Lean body mass—not obesity—predominant risk factor for AFib

When it comes to heart problems, one go-to piece of advice for overweight patients was to lose weight. But cardiologists may have to look more deeply into the correlation between obesity and atrial fibrillation.

The research, published in May issue of the Journal of the American College of Cardiology, examined 3,868 atrial fibrillation (AFib) outcomes collected from the Danish Diet, Cancer and Health Study. Led by Morten Fenger-Grøn, MSc, with Aarhus University in Denmark, the study found no association between risk factors and obesity-related measurements.

“Lean body mass was the predominant anthropometric driver of AFib risk, whereas none of the traditional obesity-related measures proved to have any independent influence,” Fenger-Grøn and colleagues wrote. “The pattern was consistent between the sexes and over time. Flexible modeling of fat and lean body mass did not reveal any decisive underlying nonlinearity.”

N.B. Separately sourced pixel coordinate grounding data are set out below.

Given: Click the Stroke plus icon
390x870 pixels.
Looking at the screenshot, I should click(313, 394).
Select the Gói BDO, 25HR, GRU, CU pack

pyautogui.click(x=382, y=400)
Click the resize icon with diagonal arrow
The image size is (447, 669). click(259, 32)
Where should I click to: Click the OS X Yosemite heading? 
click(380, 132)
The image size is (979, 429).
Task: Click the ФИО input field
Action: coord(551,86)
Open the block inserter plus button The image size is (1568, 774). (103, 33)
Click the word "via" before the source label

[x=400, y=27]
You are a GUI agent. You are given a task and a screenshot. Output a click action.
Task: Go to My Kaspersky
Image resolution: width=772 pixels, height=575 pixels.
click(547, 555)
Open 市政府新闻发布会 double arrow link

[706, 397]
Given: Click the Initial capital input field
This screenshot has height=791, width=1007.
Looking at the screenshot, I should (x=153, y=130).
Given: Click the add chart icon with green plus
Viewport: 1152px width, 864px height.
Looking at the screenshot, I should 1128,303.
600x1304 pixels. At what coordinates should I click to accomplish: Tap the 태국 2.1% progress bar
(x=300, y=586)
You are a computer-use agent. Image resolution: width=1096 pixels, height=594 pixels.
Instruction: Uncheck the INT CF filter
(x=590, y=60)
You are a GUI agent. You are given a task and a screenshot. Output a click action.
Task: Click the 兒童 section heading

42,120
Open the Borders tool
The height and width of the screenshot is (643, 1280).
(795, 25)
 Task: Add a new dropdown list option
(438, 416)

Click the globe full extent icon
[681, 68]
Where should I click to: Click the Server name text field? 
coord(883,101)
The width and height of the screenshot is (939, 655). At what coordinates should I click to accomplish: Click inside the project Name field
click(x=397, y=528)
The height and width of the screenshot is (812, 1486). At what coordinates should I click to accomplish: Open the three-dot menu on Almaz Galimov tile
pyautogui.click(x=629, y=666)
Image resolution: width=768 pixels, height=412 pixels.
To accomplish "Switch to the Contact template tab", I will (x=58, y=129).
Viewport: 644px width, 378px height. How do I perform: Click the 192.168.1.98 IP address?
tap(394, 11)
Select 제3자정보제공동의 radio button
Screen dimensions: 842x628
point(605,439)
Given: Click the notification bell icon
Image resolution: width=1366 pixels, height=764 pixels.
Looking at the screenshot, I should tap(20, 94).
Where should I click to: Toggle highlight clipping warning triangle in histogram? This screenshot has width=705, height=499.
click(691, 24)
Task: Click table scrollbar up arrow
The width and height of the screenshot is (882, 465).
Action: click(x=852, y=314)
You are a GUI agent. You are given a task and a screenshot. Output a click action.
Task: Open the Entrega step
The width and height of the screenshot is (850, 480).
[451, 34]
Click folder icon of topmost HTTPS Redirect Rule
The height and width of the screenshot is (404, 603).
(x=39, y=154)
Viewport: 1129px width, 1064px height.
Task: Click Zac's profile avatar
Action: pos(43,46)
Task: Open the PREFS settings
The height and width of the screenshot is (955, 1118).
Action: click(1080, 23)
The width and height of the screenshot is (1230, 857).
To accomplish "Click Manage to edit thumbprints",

Of 55,273 participants in the Diet, Cancer and Health Study, 3,868 developed AFib (1,473 women and 2,395 men) with a median time to event of 11.5 years. The association for lean body mass remained virtually unchanged when adjusted for any of eight other anthropometric measures, despite strong mutual correlations.

The study also shed light on the differing rates of AFib for men and women.

“Below 70 years of age, the estimated association for lean body mass accounted well for the observed and well-known, but not fully explained, AF incidence differences between men and women,” wrote Fenger-Grøn et al. “Above 70 years of age, the sex difference predicted from lean body mass exceeded the observed difference, possibly because predisposing comorbidities have a more decisive influence.”

The authors noted the sample may constitute a relatively healthy, economically privileged group that tended to be from more urban areas. Though fully supporting the study’s conclusions, the team also recommended results be interpreted with caution as inspiration for further research, rather than evidence that should guide current practices.